Here I‘ll share a sampling of reputable alternative data providers I‘ve worked with first-hand over the years, categorized by their niche focus areas:

Web Data

  • Thinknum – Web scraped datasets on ecommerce demand, hiring trends, and consumer interest
  • Quiver Quant – Platform for aggregating SEC filing text analytics
  • Bombora – Analytics on B2B web behavior and buyer intent
  • SimilarWeb – Digital insights into website performance

Location Data

  • SafeGraph – Aggregated mobile location pings and foot traffic data
  • Placer – Real-time venue visitor analytics platform
  • Skyhook – Mobile location data and geospatial intelligence

Satellite Data

  • Orbital Insight – Satellite/aerial image analytics at industrial facilities
  • SpaceKnow – Image data for supply chain and shipping monitoring
  • Ursa – Satellite derived oil, mineral, and commodity analytics

Card Transaction Data

  • Affinity Solutions – Anonymized credit and debit card spend data
  • Second Measure – Insights into consumer spend changing at merchants
  • SPLICE – Massive dataset of matched credit card and mobile location data

Social and Web Data

  • Thinknum – Social metrics across platforms including TV, web, mobile
  • Sprout Social – Social media listening, sentiment tracking
  • Brandwatch – Text analytics applied to social media narratives

Job Listings Data

  • Thinknum – Analytics on hiring demand and compensation trends
  • Indeed – Dataset of job postings across thousands of websites
  • Burning Glass – Labor market analytics derived from job listings

This list just scratches the surface of the reputable providers in the alternative data space. The key is identifying vendors with specialized data feeds directly relevant to your research workflow needs and objectives.

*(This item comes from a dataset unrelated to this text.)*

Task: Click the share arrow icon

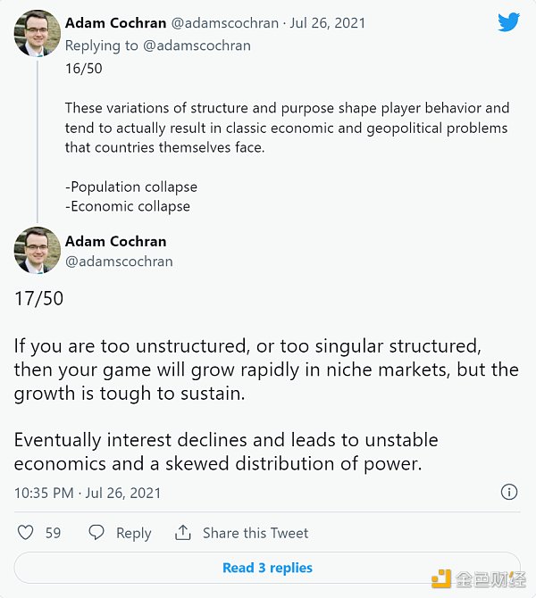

Best Practices for Using Alternative Data

Based on my decade of experience as an alternative data analyst, here are my recommended best practices for successfully incorporating alternative data into the investment process:

Clarify Your Questions and Objectives

Rather than getting distracted by shiny new datasets, focus your alternative data search on sources that help answer specific questions about industries, sectors, or companies that are relevant to your core investment theses and strategies. Aligning alternative data to clear use cases is crucial.

Validate Any Signals with Fundamental Diligence

View predictive signals from alternative data as interesting hypotheses rather than absolute truths. Combining alternative data with traditional fundamental analysis allows properly contextualizing signals. Don‘t outsource thinking to the data.

Construct Counterfactuals to Avoid Biases

Carefully consider what insights you would expect to find in a given alternative dataset under various scenarios. This guards against making false inferences simply because the data matches your preconceived biases. Avoid confirmation bias traps.

Watch for Low Signal-to-Noise Ratios

Certain alternative datasets may provide only intermittent, low frequency signals amidst a lot of noise. Prioritize high signal-to-noise ratio data with consistent predictive power. Don‘t get distracted by statistically weak correlations.

Build Rigorous Data Monitoring Guardrails

Monitor the ongoing performance of alternative data signals against reported results to quickly detect any deterioration in predictive power. This ensures models remain relevant and prevents data drift.

Recognize the “Agnostic” Nature of Data

No dataset represents absolute truth – it simply reflects a series of measurements or observations. Maintain healthy skepticism rather than blindly trustingpatterns found within alternative data.

While it takes work to properly harness its potential, applying these principles allows alternative data to deliver invaluable forward-looking insights unavailable through conventional information sources alone. The investment winners of the future will be those who can master alternative data analysis.